Malta's political elite is facing a reckoning as a long-running investigation into alleged corruption under former Prime Minister Joseph Muscat comes to a head.

Central Bank of Malta Governor Edward Scicluna and Deputy Prime Minister Chris Fearne, who both served under Muscat, are set to face charges of fraud and misappropriation, according to a judicial document seen by POLITICO.

Scicluna is already facing calls to resign as the attorney-general completes a probe into the granting of a concession to run three hospitals in Malta in 2015.

Allegations of corruption around the so-called Vitals deal figured prominently in the work of the Maltese investigative journalist Daphne Caruana Galizia, who was assassinated in 2017. Caruana Galizia published extensive investigations into privatization deals brokered by the Muscat administration.

Charges are also pending against Muscat, who was prime minister from 2013 to 2020, as first reported by the Times of Malta. Anticipating legal action against him, Muscat retorted on Facebook: “This is no longer just a political vendetta, but has transformed itself into a disgrace and abomination."

Scicluna was finance minister at the time of the Vitals deal, while Fearne — who was recently tipped by Prime Minister Robert Abela to form part of the next European Commission — was health minister from 2016.

A Maltese court struck down the agreement between the government and Vitals Group Healthcare (VGH) last year in a scathing ruling that found VGH had failed in all its obligations, along with Dallas-based Steward Health Care, which bought the concession in 2018. Steward, which had continued to make payments to VGH's shareholders after the closure of that deal, filed for bankruptcy protection in the U.S. on Monday, after a series of missteps managing its network of 31 hospitals in its home market.

Scicluna declined to comment for this article. He had testified in a related court case in 2020 that he had not known about the details of negotiations between then-Health Minister Konrad Mizzi and VGH.

Mizzi, along with Muscat's former chief of staff Keith Schembri, are also expected to face charges as a result of the inquiry, according to the charge sheet seen by POLITICO.

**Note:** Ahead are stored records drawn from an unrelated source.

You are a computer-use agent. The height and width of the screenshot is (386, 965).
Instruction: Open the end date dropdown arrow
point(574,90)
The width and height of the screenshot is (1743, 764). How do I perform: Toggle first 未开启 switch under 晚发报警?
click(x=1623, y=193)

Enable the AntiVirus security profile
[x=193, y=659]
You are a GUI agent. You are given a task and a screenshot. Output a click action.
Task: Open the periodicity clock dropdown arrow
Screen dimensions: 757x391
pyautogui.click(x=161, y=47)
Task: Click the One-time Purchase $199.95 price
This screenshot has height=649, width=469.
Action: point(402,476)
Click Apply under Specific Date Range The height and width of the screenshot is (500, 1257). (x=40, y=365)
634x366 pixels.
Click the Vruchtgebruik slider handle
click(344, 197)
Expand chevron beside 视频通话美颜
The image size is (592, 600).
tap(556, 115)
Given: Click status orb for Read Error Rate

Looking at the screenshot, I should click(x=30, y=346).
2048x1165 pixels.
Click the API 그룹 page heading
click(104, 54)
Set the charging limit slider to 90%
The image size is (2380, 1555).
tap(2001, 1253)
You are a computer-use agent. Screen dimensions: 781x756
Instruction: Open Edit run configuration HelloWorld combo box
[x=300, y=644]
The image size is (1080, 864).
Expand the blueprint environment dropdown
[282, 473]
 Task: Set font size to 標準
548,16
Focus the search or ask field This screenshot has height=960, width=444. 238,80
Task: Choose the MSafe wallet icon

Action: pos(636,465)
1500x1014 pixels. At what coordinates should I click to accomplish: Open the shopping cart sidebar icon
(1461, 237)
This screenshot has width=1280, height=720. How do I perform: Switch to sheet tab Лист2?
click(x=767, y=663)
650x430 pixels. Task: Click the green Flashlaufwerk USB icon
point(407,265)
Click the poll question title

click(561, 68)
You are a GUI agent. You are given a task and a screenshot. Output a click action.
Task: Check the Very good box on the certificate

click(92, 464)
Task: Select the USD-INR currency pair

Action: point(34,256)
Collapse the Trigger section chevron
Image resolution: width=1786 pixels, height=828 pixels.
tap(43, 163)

Maltese Prime Minister Robert Abela cast doubt on the integrity of the inquiry on Monday, while insisting he hadn't yet seen its conclusions. He added that it was too early to consider the resignations of Fearne or Scicluna, praising their track record in government.

In a Facebook post on Saturday, Fearne — who held the title of the longest-serving health minister in Europe until a cabinet reshuffle in January — again rejected any suggestion of wrongdoing.

“Not every initiative or project I undertook as minister was successful, but I am sure that I always acted in the interest of patients and the country. Above all, absolutely never have I tolerated any breach of the law or ministerial ethics,” Fearne wrote.

Fearne's team declined to comment on the charges for this article.

Struggling opposition calls for resignations

Both Fearne and Scicluna emerged largely unscathed from an investigation into the deal by Malta's National Audit Office last May.

Neither of them is in the ‘first tier’ of suspects likely to be charged.

Even so, David Casa, a Maltese MEP representing the opposition Nationalist Party, called on Scicluna Tuesday to resign in order to of protect Malta's reputation as a financial center. The island nation has depended relatively heavily on financial services to support growth in recent years.

“Your continued tenure at the Central Bank will irreparably damage the reputation of our country as a financial center,” Casa warned in an open letter.

“It would be disastrous to have key figures ... that are meant to convince the world of the nation’s regulatory integrity while concurrently fighting criminal charges over their own impropriety.”

The European Central Bank is no stranger to controversy in its ranks. Slovak National Bank Governor Peter Kažimír is currently defending bribery charges dating back to his time as finance minister in the first government of Robert Fico, while the former Latvian central bank Governor Ilmārs Rimšēvičs was sentenced to six years in prison on bribery and corruption charges last December.

The ECB declined to comment for this article.

The inquiry is winding up only weeks before Malta is due to vote in local elections, for which Abela's Labour Party currently enjoys a comfortable lead in opinion polls.